TASK => What must be handed in is the entire listing, exactly as written, with no pictures.

WORKING DATA =>
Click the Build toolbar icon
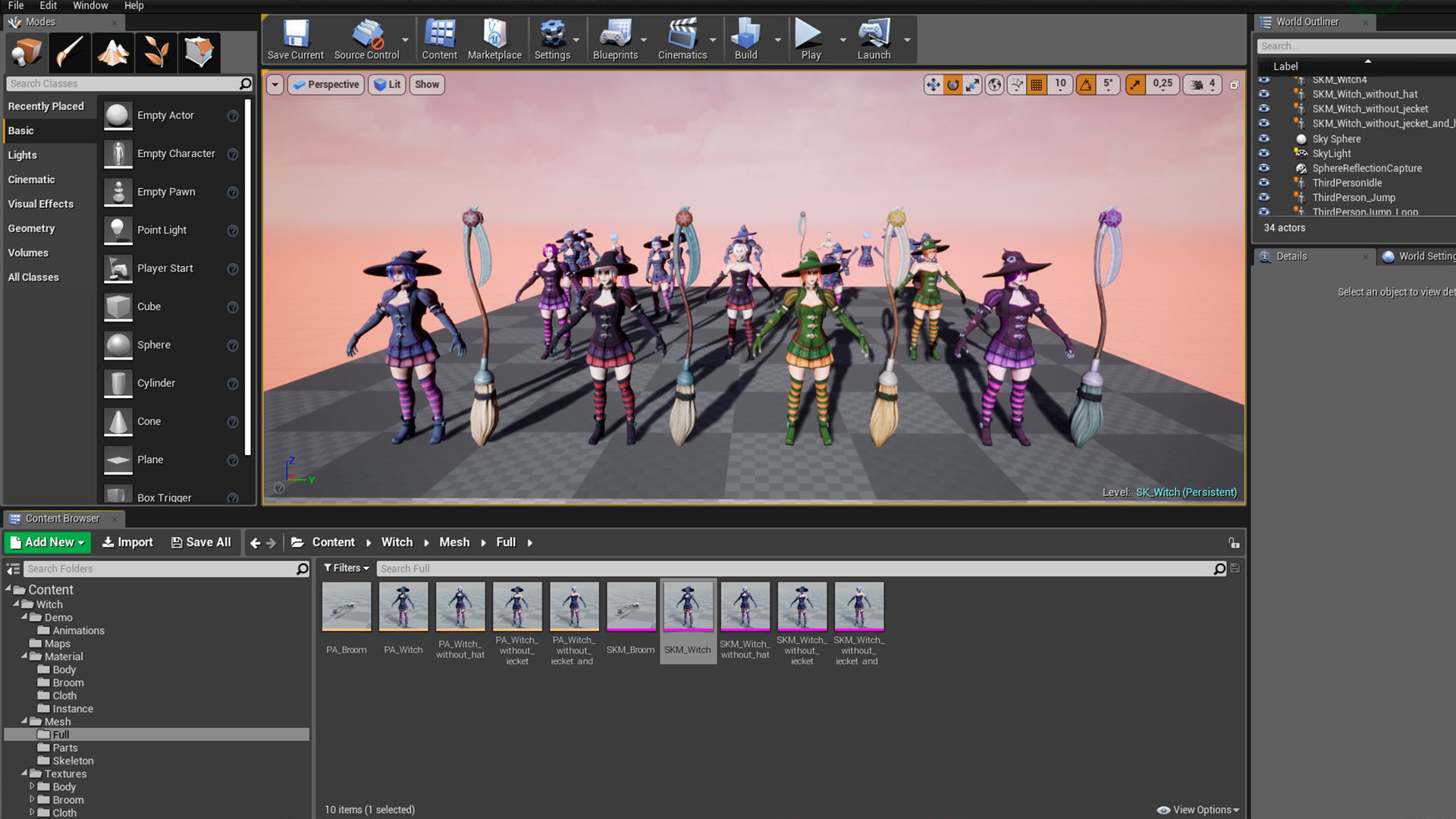 point(745,34)
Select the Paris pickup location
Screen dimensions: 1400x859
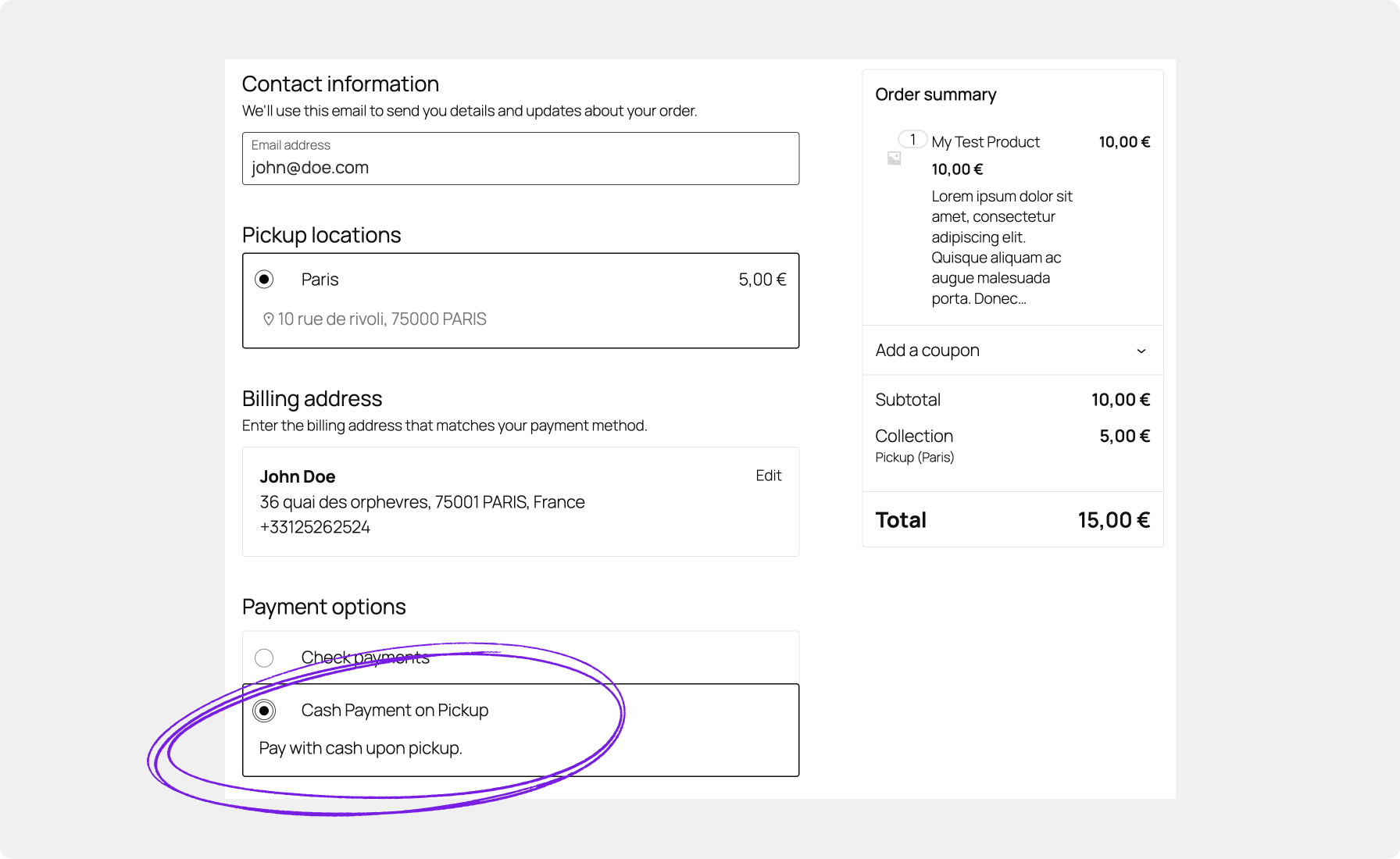point(265,279)
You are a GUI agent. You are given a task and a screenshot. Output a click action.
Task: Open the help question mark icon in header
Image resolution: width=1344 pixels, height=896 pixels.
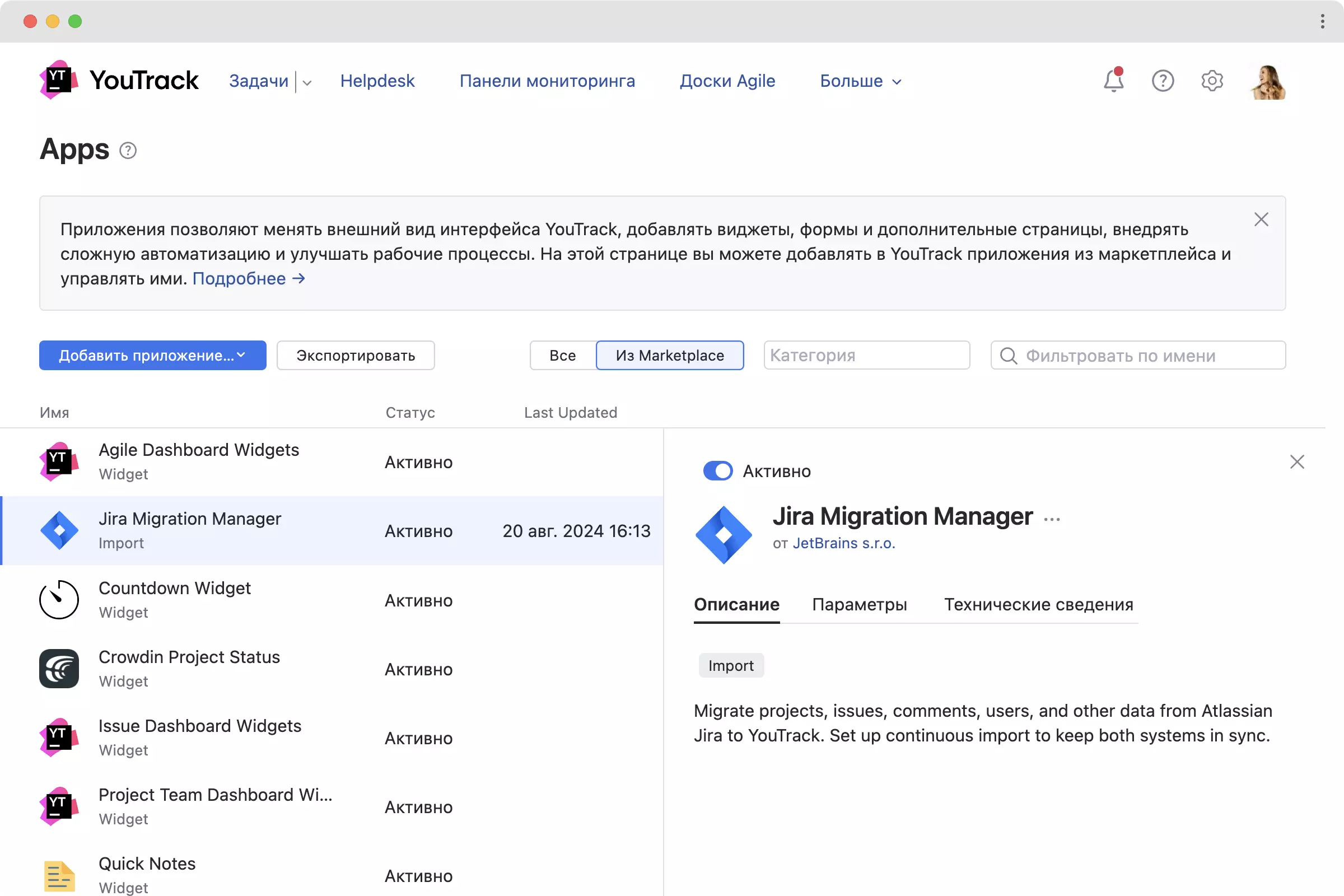[1163, 81]
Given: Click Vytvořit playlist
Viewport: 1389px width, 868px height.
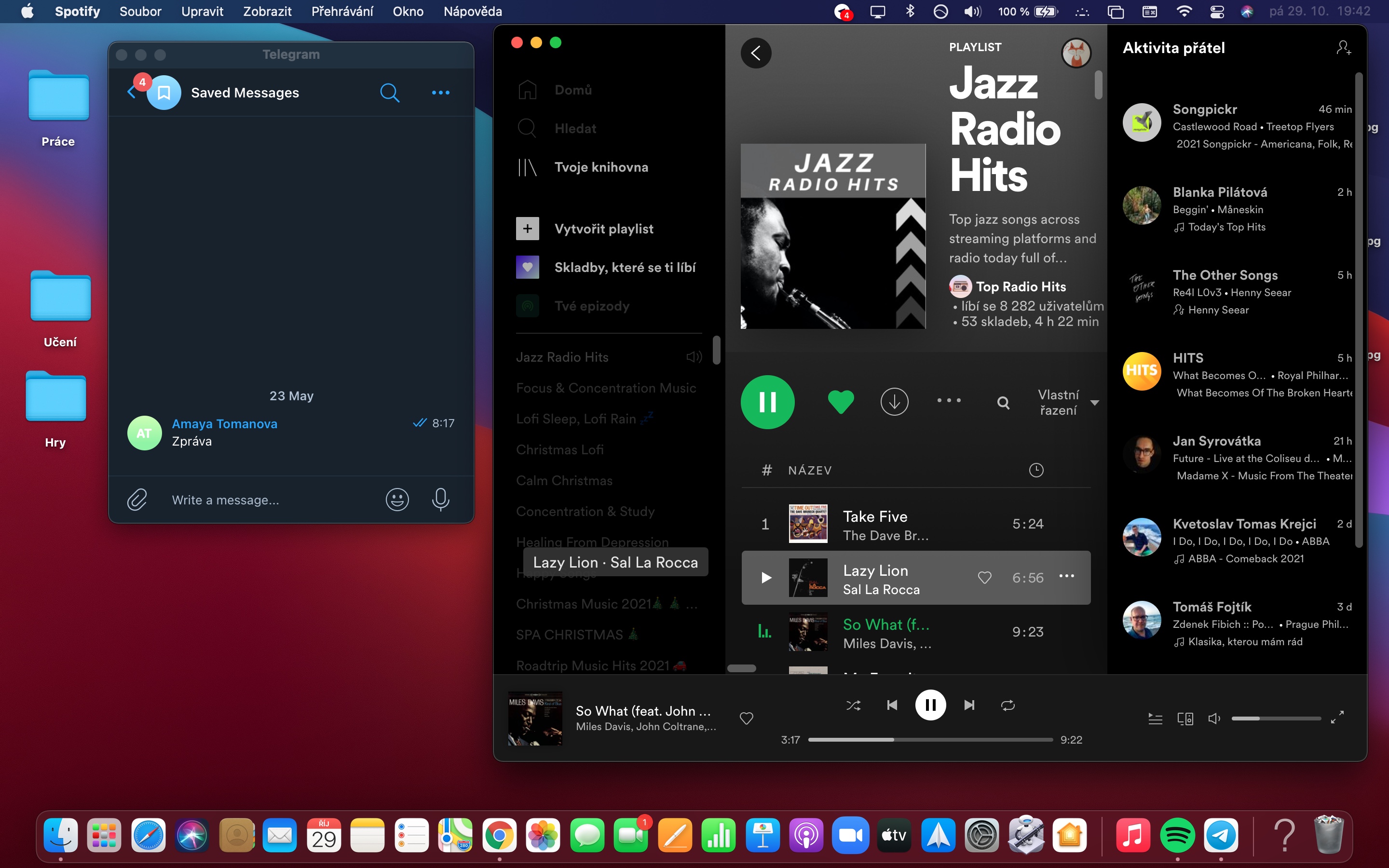Looking at the screenshot, I should pos(603,229).
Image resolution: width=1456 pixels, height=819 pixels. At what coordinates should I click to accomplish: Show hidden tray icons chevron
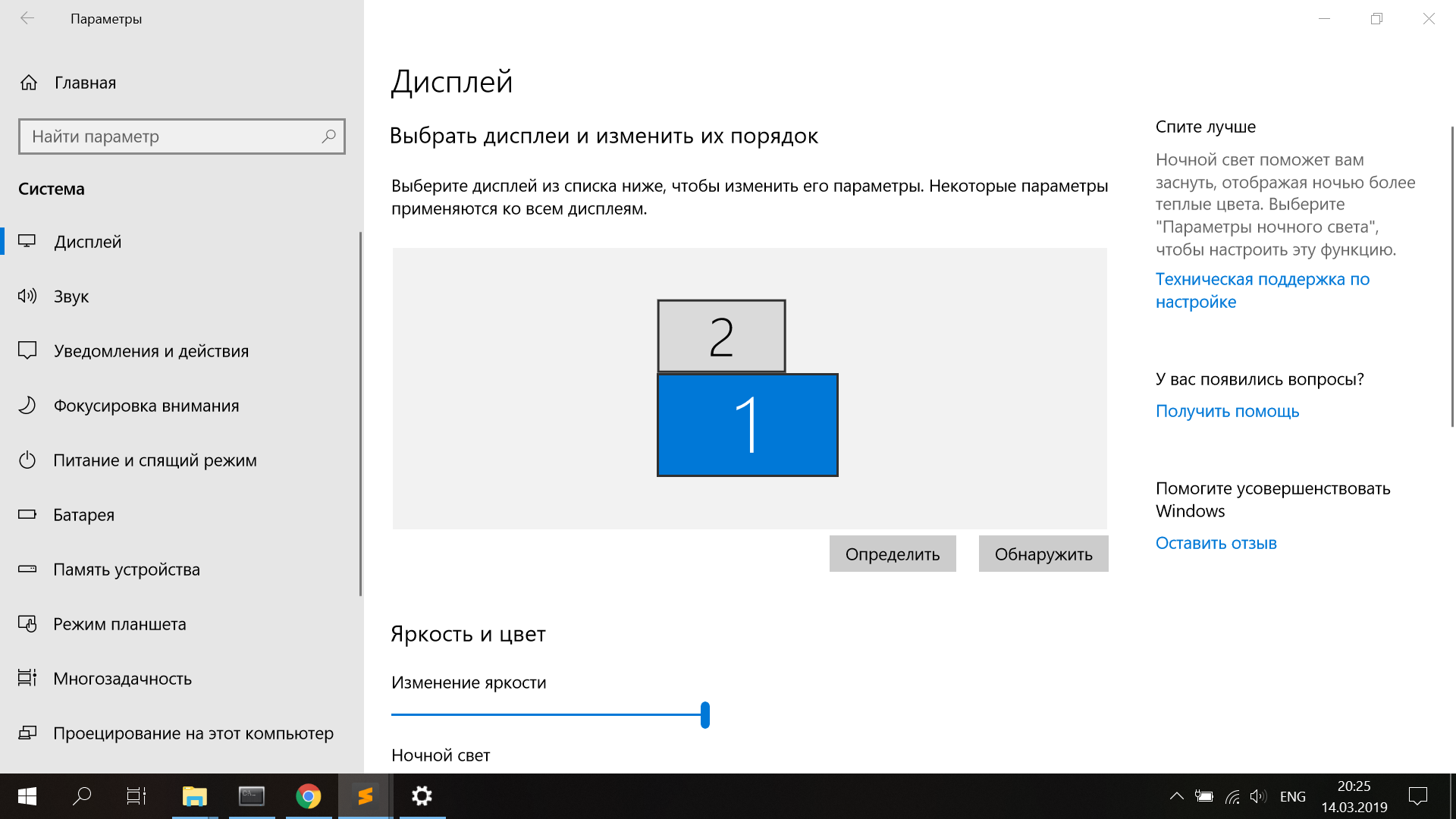click(x=1176, y=796)
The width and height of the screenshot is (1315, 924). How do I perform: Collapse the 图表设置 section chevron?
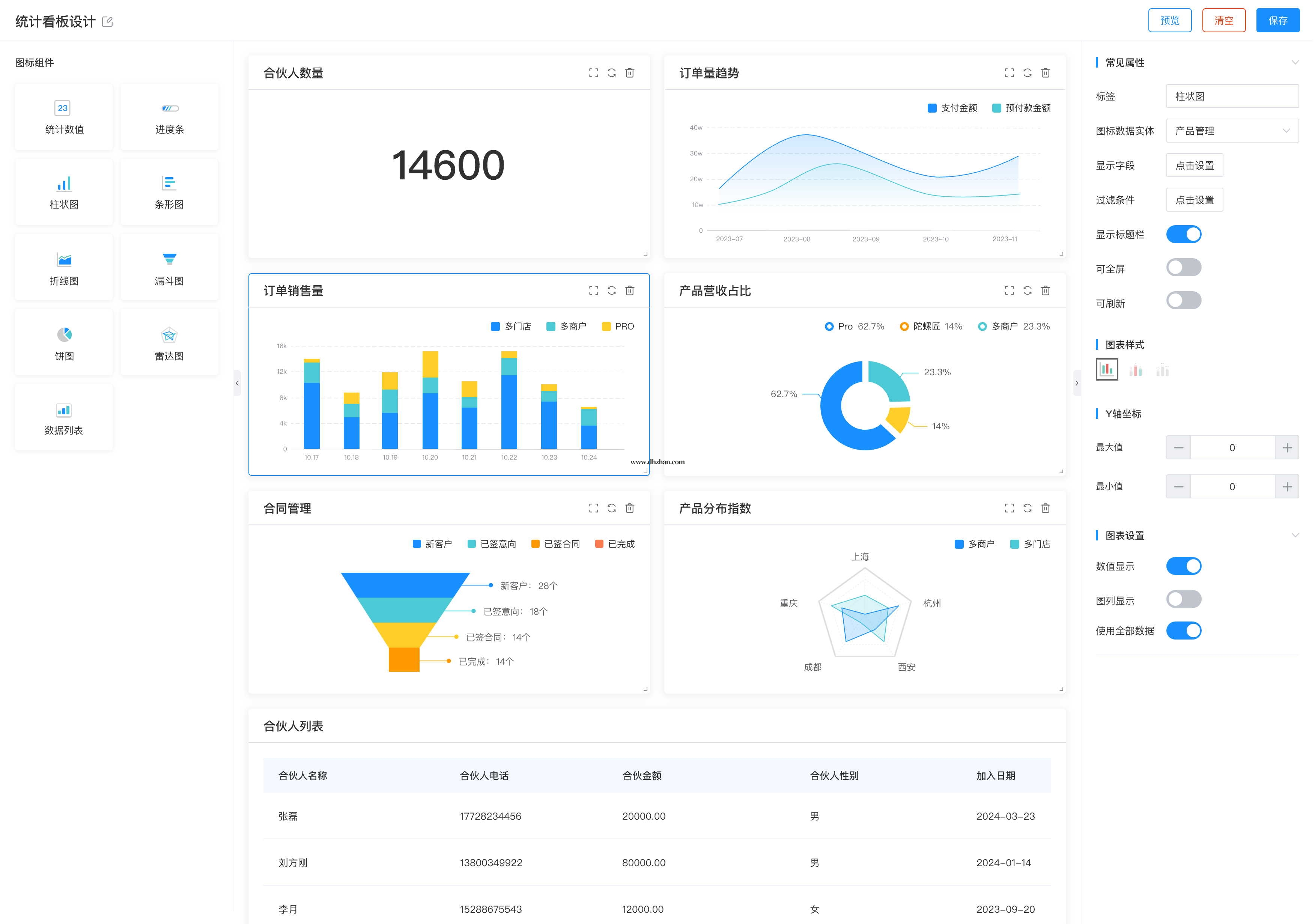click(1295, 535)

RESULT =>
Click the Build toolbar icon
 point(745,34)
Select the Paris pickup location
Screen dimensions: 1400x859
point(265,279)
You are a GUI agent. You are given a task and a screenshot. Output a click action.
Task: Open the help question mark icon in header
Image resolution: width=1344 pixels, height=896 pixels.
[1163, 81]
Given: Click Vytvořit playlist
Viewport: 1389px width, 868px height.
Looking at the screenshot, I should pos(603,229).
Image resolution: width=1456 pixels, height=819 pixels. At what coordinates should I click to accomplish: Show hidden tray icons chevron
click(x=1176, y=796)
The width and height of the screenshot is (1315, 924). How do I perform: Collapse the 图表设置 section chevron?
click(1295, 535)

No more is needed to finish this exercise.